## [DIRECTIONS FOR THIS TASK]
Write the data below out exactly as it stands. Do not include the pictures.

(Dataset records)
----

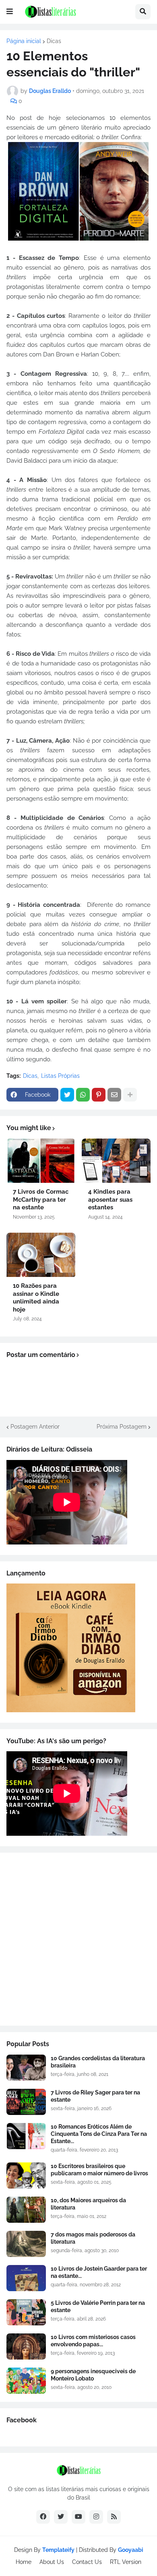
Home (23, 2562)
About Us (51, 2562)
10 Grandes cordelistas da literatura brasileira (98, 2062)
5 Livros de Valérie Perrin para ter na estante (98, 2306)
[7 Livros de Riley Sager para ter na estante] (26, 2102)
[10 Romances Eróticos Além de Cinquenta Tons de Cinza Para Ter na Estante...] (26, 2136)
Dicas (54, 41)
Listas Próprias (60, 1076)
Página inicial (23, 41)
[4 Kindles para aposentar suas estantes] (116, 1161)
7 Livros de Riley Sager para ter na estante (95, 2096)
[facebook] (43, 2517)
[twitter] (61, 2517)
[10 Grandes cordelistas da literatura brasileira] (26, 2068)
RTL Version (125, 2562)
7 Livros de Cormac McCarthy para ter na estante (40, 1199)
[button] (9, 12)
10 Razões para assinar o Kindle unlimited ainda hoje (36, 1297)
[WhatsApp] (83, 1095)
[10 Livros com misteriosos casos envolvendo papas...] (26, 2346)
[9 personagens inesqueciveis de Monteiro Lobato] (26, 2381)
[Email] (114, 1095)
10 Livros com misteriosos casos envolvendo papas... (93, 2340)
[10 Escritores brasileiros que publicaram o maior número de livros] (26, 2175)
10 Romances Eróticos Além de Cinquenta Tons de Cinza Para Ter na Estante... (99, 2133)
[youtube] (78, 2517)
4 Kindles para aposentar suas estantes (110, 1199)
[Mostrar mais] (130, 1095)
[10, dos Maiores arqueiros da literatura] (26, 2210)
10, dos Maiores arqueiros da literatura (88, 2204)
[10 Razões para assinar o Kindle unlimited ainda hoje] (40, 1255)
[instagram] (96, 2517)
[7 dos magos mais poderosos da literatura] (26, 2244)
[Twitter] (67, 1095)
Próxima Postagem (122, 1426)
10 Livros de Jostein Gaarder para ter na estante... (99, 2272)
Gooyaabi (130, 2550)
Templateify (58, 2550)
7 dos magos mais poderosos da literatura (93, 2238)
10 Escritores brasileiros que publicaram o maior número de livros (99, 2170)
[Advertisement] (78, 1939)
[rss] (114, 2517)
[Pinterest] (98, 1095)
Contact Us (87, 2562)
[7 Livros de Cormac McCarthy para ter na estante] (40, 1161)
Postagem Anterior (35, 1426)
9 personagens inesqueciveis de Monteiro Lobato (93, 2375)
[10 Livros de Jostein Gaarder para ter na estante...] (26, 2278)
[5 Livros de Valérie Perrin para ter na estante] (26, 2312)
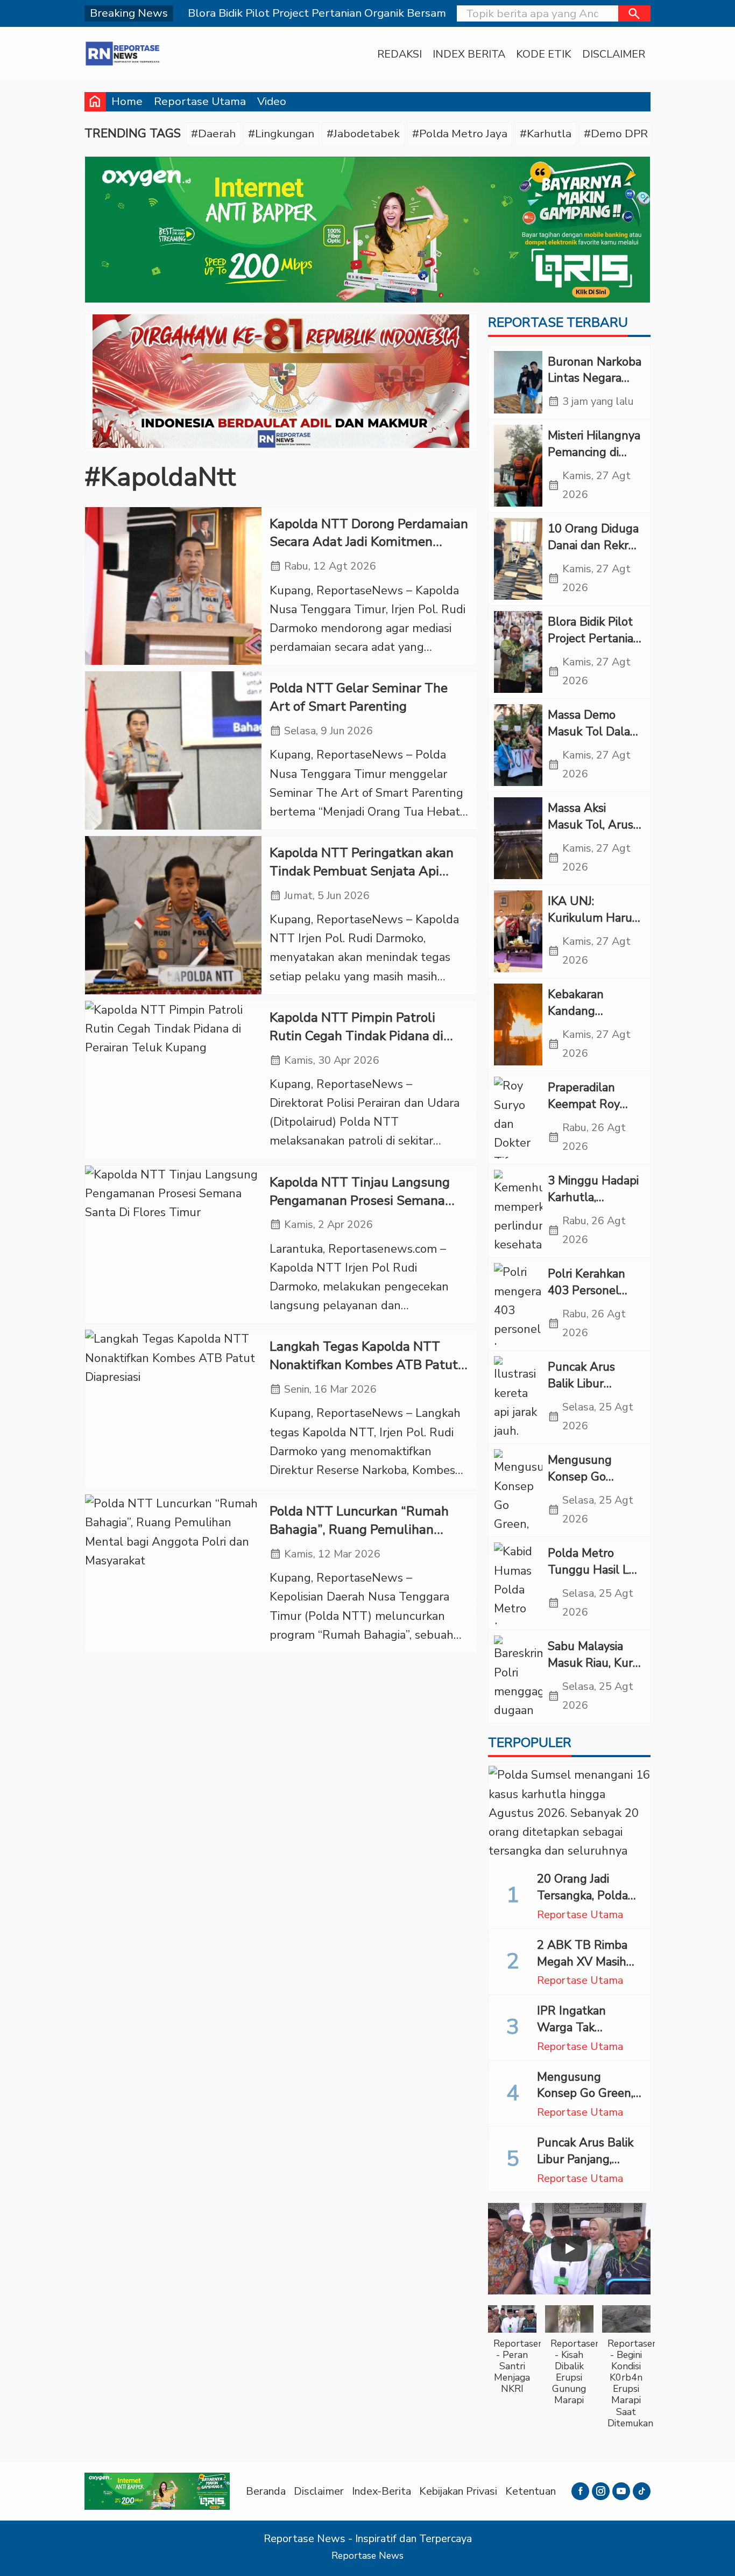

----

## [TASK RESPONSE]
Home (23, 2562)
About Us (51, 2562)
10 Grandes cordelistas da literatura brasileira (98, 2062)
5 Livros de Valérie Perrin para ter na estante (98, 2306)
[7 Livros de Riley Sager para ter na estante] (26, 2102)
[10 Romances Eróticos Além de Cinquenta Tons de Cinza Para Ter na Estante...] (26, 2136)
Dicas (54, 41)
Listas Próprias (60, 1076)
Página inicial (23, 41)
[4 Kindles para aposentar suas estantes] (116, 1161)
7 Livros de Riley Sager para ter na estante (95, 2096)
[facebook] (43, 2517)
[twitter] (61, 2517)
[10 Grandes cordelistas da literatura brasileira] (26, 2068)
RTL Version (125, 2562)
7 Livros de Cormac McCarthy para ter na estante (40, 1199)
[button] (9, 12)
10 Razões para assinar o Kindle unlimited ainda hoje (36, 1297)
[WhatsApp] (83, 1095)
[10 Livros com misteriosos casos envolvendo papas...] (26, 2346)
[9 personagens inesqueciveis de Monteiro Lobato] (26, 2381)
[Email] (114, 1095)
10 Livros com misteriosos casos envolvendo papas... (93, 2340)
[10 Escritores brasileiros que publicaram o maior número de livros] (26, 2175)
10 Romances Eróticos Além de Cinquenta Tons de Cinza Para Ter na Estante... (99, 2133)
[youtube] (78, 2517)
4 Kindles para aposentar suas estantes (110, 1199)
[Mostrar mais] (130, 1095)
[10, dos Maiores arqueiros da literatura] (26, 2210)
10, dos Maiores arqueiros da literatura (88, 2204)
[10 Razões para assinar o Kindle unlimited ainda hoje] (40, 1255)
[instagram] (96, 2517)
[7 dos magos mais poderosos da literatura] (26, 2244)
[Twitter] (67, 1095)
Próxima Postagem (122, 1426)
10 Livros de Jostein Gaarder para ter na estante... (99, 2272)
Gooyaabi (130, 2550)
Templateify (58, 2550)
7 dos magos mais poderosos da literatura (93, 2238)
10 Escritores brasileiros que publicaram o maior número de livros (99, 2170)
[Advertisement] (78, 1939)
[rss] (114, 2517)
[Pinterest] (98, 1095)
Contact Us (87, 2562)
[7 Livros de Cormac McCarthy para ter na estante] (40, 1161)
Postagem Anterior (35, 1426)
9 personagens inesqueciveis de Monteiro Lobato (93, 2375)
[10 Livros de Jostein Gaarder para ter na estante...] (26, 2278)
[5 Livros de Valérie Perrin para ter na estante] (26, 2312)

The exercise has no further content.